**Goal**
Render the rows from the one containing "청빙·은퇴·청년… 통계에 나타난 2025년 한국교회 (301, 2389)" through the one containing "<크리스천 생활정보 마당> (261, 2114)" as a JSON list of strings, with one string per row and no blank lines.

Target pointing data
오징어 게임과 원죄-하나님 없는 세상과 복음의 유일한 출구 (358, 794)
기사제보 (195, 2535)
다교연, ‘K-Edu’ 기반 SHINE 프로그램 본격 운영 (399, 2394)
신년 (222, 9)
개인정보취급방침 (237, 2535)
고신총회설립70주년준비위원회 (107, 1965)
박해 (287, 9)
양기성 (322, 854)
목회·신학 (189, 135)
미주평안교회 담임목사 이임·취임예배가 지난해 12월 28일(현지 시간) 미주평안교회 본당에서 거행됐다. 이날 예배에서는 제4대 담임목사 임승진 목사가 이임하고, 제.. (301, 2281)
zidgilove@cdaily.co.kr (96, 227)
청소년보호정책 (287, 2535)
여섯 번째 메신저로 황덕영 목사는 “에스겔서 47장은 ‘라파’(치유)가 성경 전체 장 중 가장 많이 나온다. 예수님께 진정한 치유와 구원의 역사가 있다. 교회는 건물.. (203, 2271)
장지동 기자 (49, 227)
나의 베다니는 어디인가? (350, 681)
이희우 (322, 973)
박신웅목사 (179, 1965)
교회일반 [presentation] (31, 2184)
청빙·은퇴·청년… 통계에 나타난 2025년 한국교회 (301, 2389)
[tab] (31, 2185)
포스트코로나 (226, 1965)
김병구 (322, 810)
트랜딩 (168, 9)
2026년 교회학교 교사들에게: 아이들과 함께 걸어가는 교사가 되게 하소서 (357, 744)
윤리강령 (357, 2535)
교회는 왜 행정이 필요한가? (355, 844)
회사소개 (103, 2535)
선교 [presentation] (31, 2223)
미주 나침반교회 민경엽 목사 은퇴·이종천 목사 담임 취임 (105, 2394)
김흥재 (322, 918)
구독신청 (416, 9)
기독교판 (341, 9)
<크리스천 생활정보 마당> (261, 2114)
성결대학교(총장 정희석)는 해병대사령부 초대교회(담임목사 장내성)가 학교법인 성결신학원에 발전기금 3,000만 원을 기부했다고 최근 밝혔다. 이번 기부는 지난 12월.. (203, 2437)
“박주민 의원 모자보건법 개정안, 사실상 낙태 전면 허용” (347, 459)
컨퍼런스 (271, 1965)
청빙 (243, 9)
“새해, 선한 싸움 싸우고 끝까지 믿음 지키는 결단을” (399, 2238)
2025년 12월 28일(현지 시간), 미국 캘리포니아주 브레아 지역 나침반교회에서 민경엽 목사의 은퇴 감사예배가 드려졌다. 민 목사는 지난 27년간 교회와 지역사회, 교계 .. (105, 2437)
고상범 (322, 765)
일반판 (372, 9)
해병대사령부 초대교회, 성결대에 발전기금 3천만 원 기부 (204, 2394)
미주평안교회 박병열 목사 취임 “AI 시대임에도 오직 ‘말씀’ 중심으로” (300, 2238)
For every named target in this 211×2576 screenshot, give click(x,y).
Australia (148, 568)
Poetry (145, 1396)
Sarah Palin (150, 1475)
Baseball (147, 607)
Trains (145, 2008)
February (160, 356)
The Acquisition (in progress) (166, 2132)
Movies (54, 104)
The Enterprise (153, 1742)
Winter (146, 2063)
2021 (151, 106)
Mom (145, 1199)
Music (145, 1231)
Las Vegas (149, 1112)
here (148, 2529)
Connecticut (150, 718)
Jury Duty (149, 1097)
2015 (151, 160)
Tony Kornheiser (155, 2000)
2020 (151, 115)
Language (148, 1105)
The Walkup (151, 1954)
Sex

**Full answer**
[
  "청빙·은퇴·청년… 통계에 나타난 2025년 한국교회 (301, 2389)",
  "[tab] (31, 2185)",
  "포스트코로나 (226, 1965)",
  "김병구 (322, 810)",
  "트랜딩 (168, 9)",
  "2026년 교회학교 교사들에게: 아이들과 함께 걸어가는 교사가 되게 하소서 (357, 744)",
  "윤리강령 (357, 2535)",
  "교회는 왜 행정이 필요한가? (355, 844)",
  "회사소개 (103, 2535)",
  "선교 [presentation] (31, 2223)",
  "미주 나침반교회 민경엽 목사 은퇴·이종천 목사 담임 취임 (105, 2394)",
  "김흥재 (322, 918)",
  "구독신청 (416, 9)",
  "기독교판 (341, 9)",
  "<크리스천 생활정보 마당> (261, 2114)"
]